Die meisten Verbraucher haben Kredite mit fest vereinbarten Zinssätzen für eine bestimmte Laufzeit. Deshalb wirkt sich die Zinssenkung für sie nicht aus. Anders sieht es bei den variablen Zinsen für den Dispositionskredit aus, für den noch bis zu 12,05 Prozent (Postbank) verlangt werden. Bei diesen Konditionen ist mit einer leichten Senkung zu rechnen. Doch Herbst warnt vor zu großen Erwartungen: „Viele Banken haben in ihren Bedingungen stehen, dass sie die Dispozinsen erst ab einem Zinsschritt von 0,25 Prozentpunkten anpassen müssen.“ Jetzt beträgt die Senkung aber lediglich 0,1 Prozentpunkte. „Unsere Dispozinsen sind an einen Referenzzins gebunden und werden in festgelegten Intervallen überprüft“, sagt Haspa-Sprecherin Stefanie von Carlsburg. Der nächste Stichtag sei der 1. August. Aktuell liegt der Dispozins der Haspa bei 11,81 Prozent.
Betrifft der negative Zins für Banken auch Verbraucher?
Damit ist nicht zu rechnen. Sparkassen-Präsident Georg Fahrenschon schob derartigen Befürchtungen vorsorglich einen Riegel vor. „Wir werden das sicher nicht an unsere Kunden weitergeben. Wir können den Sparern nicht sagen: Jetzt musst du für dein Vermögen auch noch Strafe zahlen.“ Längst nicht alle Banken sind von dem negativen Einlagenzins der EZB betroffen. So haben etwa Hamburger Volksbank und Haspa gar keine Einlagen bei der EZB. „Unser Geschäftsmodell besteht darin, Einlagen zu sammeln und in der Region als Kredite wieder zu vergeben“, sagt von Carlsburg.

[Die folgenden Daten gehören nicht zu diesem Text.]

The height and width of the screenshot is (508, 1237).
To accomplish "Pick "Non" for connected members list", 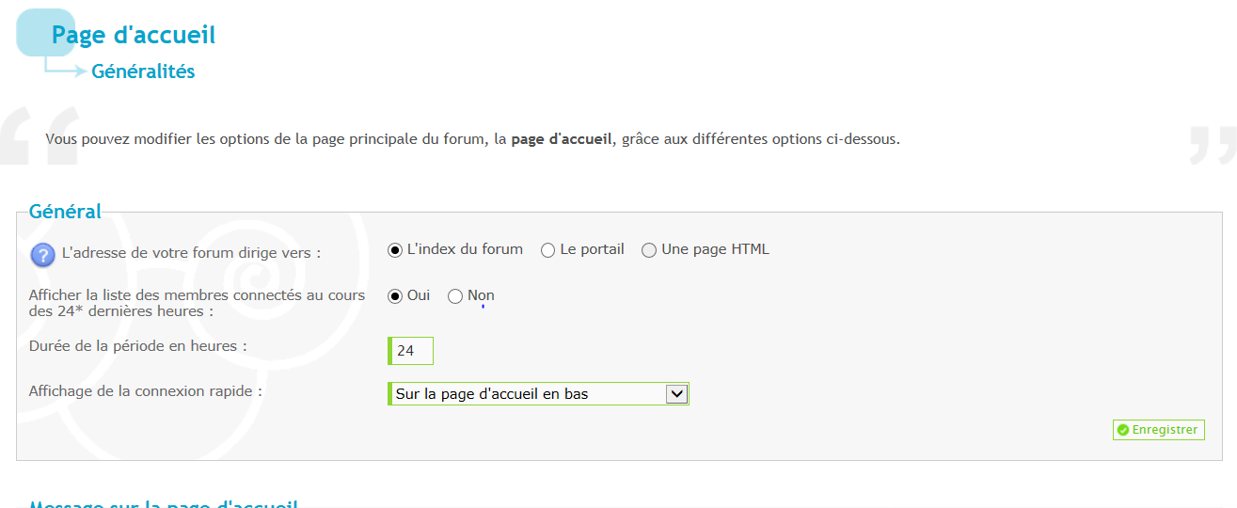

Warum profitiert die Börse nun von den niedrigen Zinsen?
Die Zinssenkung hat dem Deutschen Aktienindex (DAX) zum Sprung über die Marke von 10.000 Punkten verholfen. Das Börsenbarometer hat damit einen neuen Rekord erreicht. Seit Anfang 2012 ist der DAX damit um fast 70 Prozent in zweieinhalb Jahren gestiegen. Niedrige Inflationsraten und eine lockere Geldpolitik haben die Kurse beflügelt. Von den niedrigen Zinsen profitieren vor allem die deutschen Vorzeigeunternehmen. Sie müssen für ihre Anleihen nur sehr niedrige Zinsen zahlen und können so auch große Übernahmen stemmen. So erwarb Bayer das Geschäft mit rezeptfreien Medikamenten vom US-Konzern Merck & Co. für rund zehn Milliarden Euro. Da es kaum noch Zinsen für risikolose Anlagen gibt, bevorzugen immer mehr Anleger den Aktienmarkt, um für ihr Geld eine Rendite zu erzielen. Mit einem weiteren großen Anstieg des DAX in diesem Jahr rechnet Intelmann nicht. „Unsere Jahresendprognose liegt bei 10.000 Punkten.“ Der starke Anstieg der vergangenen zwei Jahre werde sich nicht wiederholen. Allerdings sei im weiteren Jahresverlauf mit Rückschlägen zu rechnen. Dagegen erwartet die Fondsgesellschaft Fidelity einen weiteren DAX-Anstieg bis auf 11.000 Punkte im Sommer 2015.